For a reversal of the judgment in favor of appellee railway company, it is urged that the court erred in peremptorily instructing the jury to find for the company. A determination of this question, of course, depends upon whether the company owed any duty to Mr. Trout after he left the point where he alighted from its car and started across the street. When he boarded the car at Cliffside and became a passenger of the company, the relation thereby created between them imposed upon the company the duty to use a high-degree of care for his safety as long as it continued. Weidner v. Otter, 171 Ky. 167, 188 S. W. 335. And that relationship and duty continued.until he had alighted from the car and reached a place of safety. Louisville Railway Co. v. Kennedy, 162 Ky. 560, 172 S. W. 970, Ann. Cas. 1916E, 996.
There is a prevailing rule in many jurisdictions that ordinarily a passenger on a street car ceases to be such when he steps from the car onto the street. Terre Haute, I. & E. Traction Co. v. Evans, 87 Ind. App. 324, 161 N. E. 671; Ruddy v. Ingebret, 164 Minn. 40, 204 N. W. 630, 44 A. L. R. 159, and cases cited in opinion and annotations. However, in a determination of this appeal, it is unnecessary to approve- or disapprove any rule relative to the duty of the railway company to afford the passenger a safe place in which to alight from the ear or to give warning where a passenger is about to alight in the path of an on-coming automobile or other vehicle using the street, since no such case is presented here.'
The evidence is overwhelming that Trout did alight from the car in a place of safety and not in the path of any automobile, so under any rule to which our attention has been called or which our research has-disclosed, the relation of carrier and passenger terminated and the railway company thereafter owed to him no other or further duty than it owed to any other pedestrian or individual upon the street. To say that after he had alighted in a place of safety it was further incumbent upon the company to see that he crossed the street with safety, would so impair and retard traffic as to render the street and interurban .railway practically useless.

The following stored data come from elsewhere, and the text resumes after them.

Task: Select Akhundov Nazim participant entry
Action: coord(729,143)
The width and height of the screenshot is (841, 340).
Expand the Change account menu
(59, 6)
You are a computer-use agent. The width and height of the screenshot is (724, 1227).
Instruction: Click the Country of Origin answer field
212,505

The case of Louisville Railway Company v. Mitchell, 138 Ky. 190, 127 S. W. 770, has no application here, as in that instance the passenger alighting walked around the rear end of the car and was struck by another car of the company coming from the opposite direction. If, in this instance, Trout had walked around the rear end of the car and had been struck by a west-bound car of the company on the spur track, an entirely different case would be presented, leaving a question of negligence or contributory negligence of the respective parties to be presented to a jury; but all of the evidence indicates that he left a place of safety and walked 9 or 10 feet across the street and directly into the path of Dr. Prichard's automobile.
The record does not disclose a violation of any duty that the railway company owed to Mr. Trout or any act or omission upon its part that in any way contributed to his injuries. This being true, it necessarily follows that the court did not err in instructing the jury to find for the company.

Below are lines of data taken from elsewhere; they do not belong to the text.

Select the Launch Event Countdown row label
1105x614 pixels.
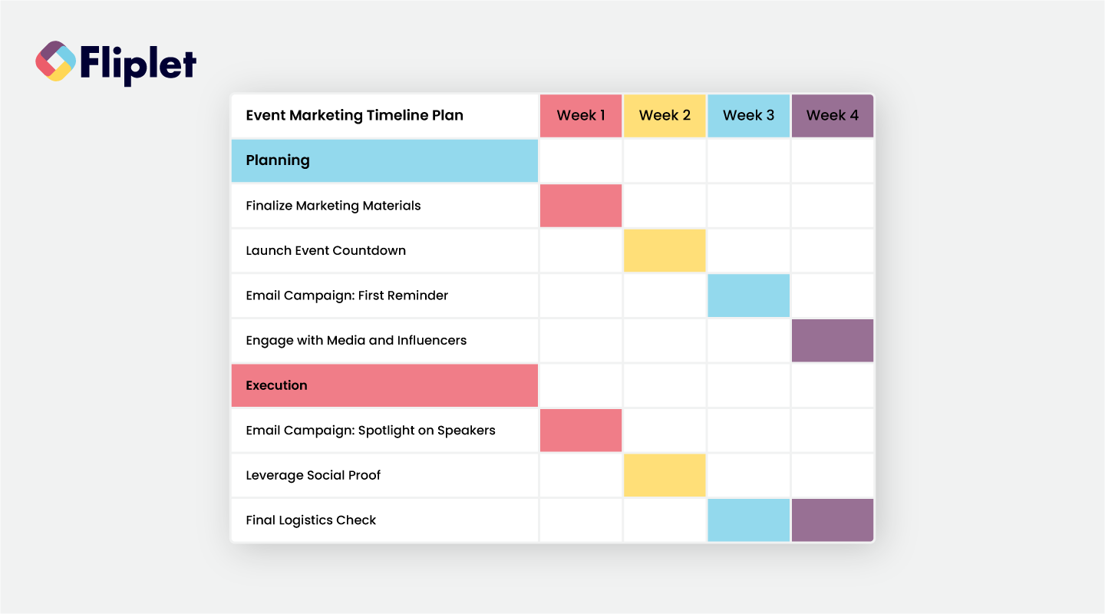[325, 250]
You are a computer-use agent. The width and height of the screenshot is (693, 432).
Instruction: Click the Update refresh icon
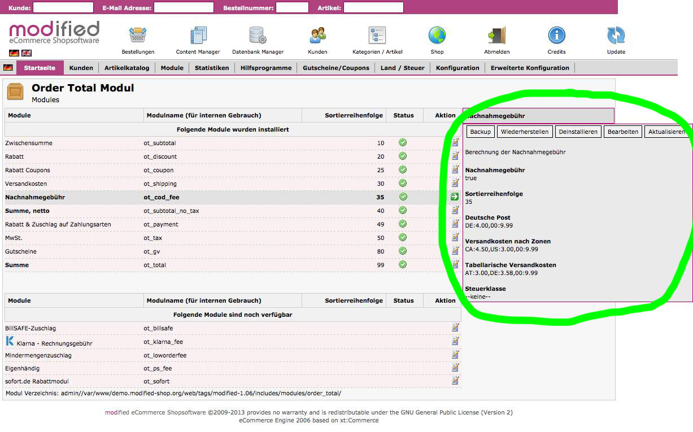616,36
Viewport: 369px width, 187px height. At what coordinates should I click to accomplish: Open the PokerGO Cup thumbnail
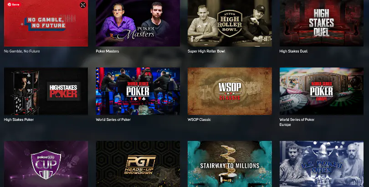click(46, 164)
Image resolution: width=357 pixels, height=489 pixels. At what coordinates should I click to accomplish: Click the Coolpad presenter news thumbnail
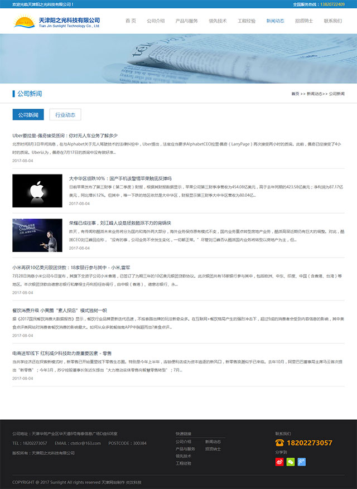pyautogui.click(x=37, y=235)
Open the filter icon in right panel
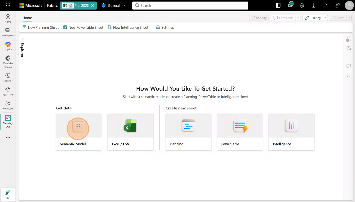The image size is (355, 202). coord(349,57)
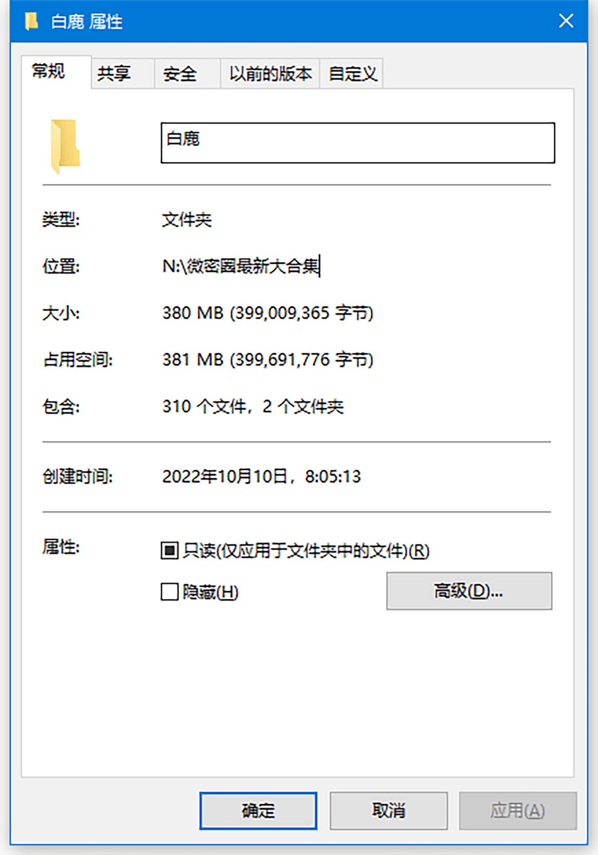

In insisting on a reversal of the judgment as to appellee Prichard, it is urged by counsel for appellant that the court erred in refusing to give instructions Nos. A and B, offered by appellant, and in giving instruction No. 1. It is first asserted by counsel that instruction No. 1 is erroneous, in that it did not impose upon appellee Prichard the duty of bringing his automobile to a stop when he approached the point where the car of the railway company had stopped' to receive or discharge passengers — a duty which instruction A offered by appellant imposed upon him. In support of this contention, section 2739g-46, Kentucky Statutes, and cases from foreign jurisdictions, are cited.' Counsel very frankly admit that the statute cited does not directly apply here, but insist that the same principle is involved and should be given application. This section applies specifically where the car is "traveling upon rails embedded or placed in the center or approximate center of a public highway." In this instance, the tracks were not in or upon any part of the street, and it is obvious that the statute was not intended to apply in such circumstances. All the cases from other jurisdictions cited by counsel involve violation of a statute similar to ours.

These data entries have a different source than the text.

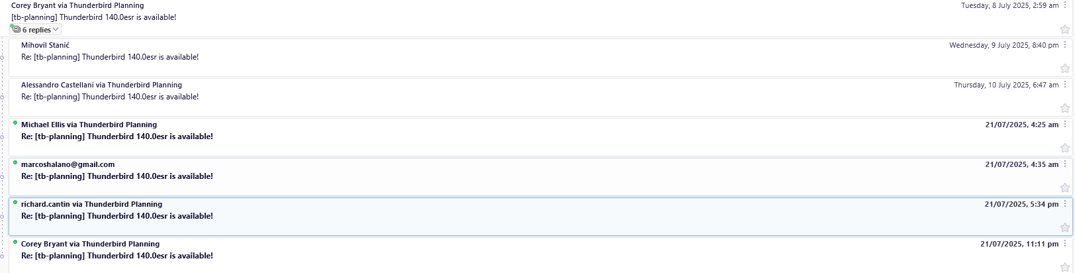This screenshot has width=1075, height=273.
Task: Star the Michael Ellis reply
Action: pyautogui.click(x=1064, y=148)
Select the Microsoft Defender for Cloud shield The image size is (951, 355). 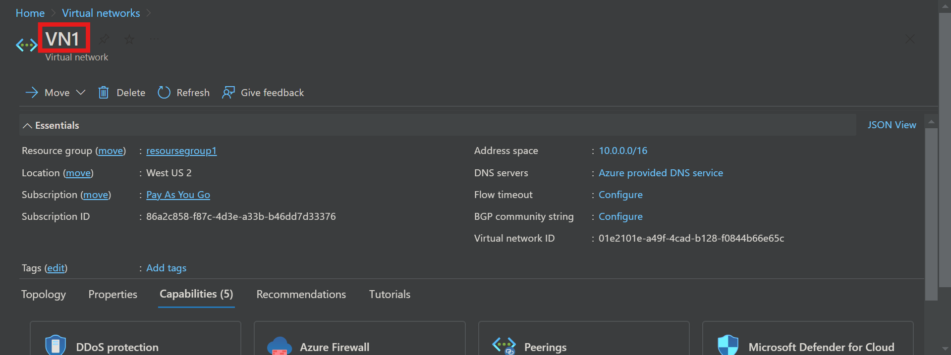click(x=728, y=346)
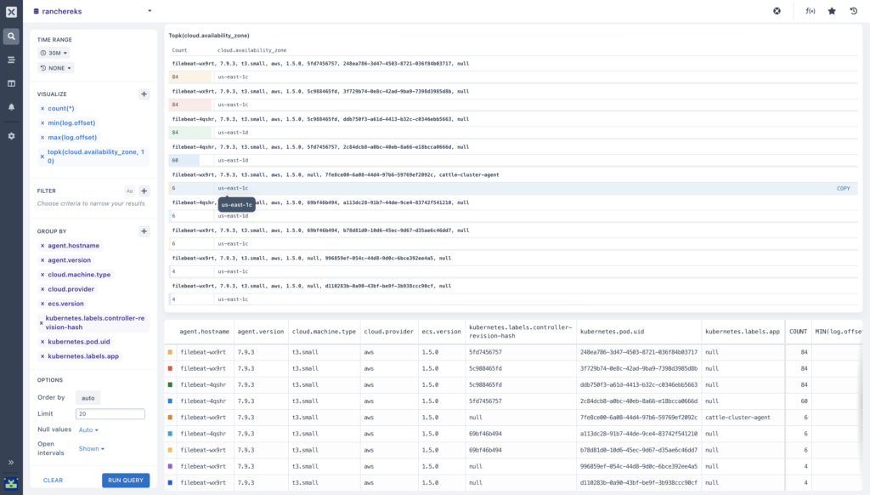The width and height of the screenshot is (870, 495).
Task: Open the bell alerts icon in sidebar
Action: (x=11, y=107)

As a second ground for reversal, it is urged that instruction No. 1 only imposes upon appellee Prichard the duty of exercising ordinary care when it was his duty to exercise very great care, a requirement embodied in instruction B offered by appellant. The status of appellant's decedent in crossing the street was the same as that of any other pedestrian, and the same duties and obligations existed as between him and Dr. Prichard as does generally between motorist and pedestrian. In addition to complying with regulatory statutes in the use of his automobile upon the highway, it was the duty of appellee Prichard to use ordinary care to avoid injuring Mr. Trout, and that includes within its scope and meaning such care as is ordinarily exercised by reasonably prudent persons in similar circumstances. Chaney v. Holliday's Administrator, 235 Ky. 610, 31 S. W. (2d) 926; Jackson's Administrator v. Rose, 239 Ky. 754, 40 S. W. (2d) 343.
The common law imposes upon the operator of an automobile the duty of exercising ordinary care, and no greater or higher degree of care is required of him unless it is imposed by statute. 42 C. J. 879. In attempting to cross the street, it was the duty of Mr. Trout to use ordinary care to learn of the approach of Dr. Prichard's automobile and to avoid being struck by it. Jackson's Administrator v. Rose, supra.
Instruction No. 1 is not erroneous in the particular urged by counsel, and in all other respects it is substantially the same as the instruction offered by appellant.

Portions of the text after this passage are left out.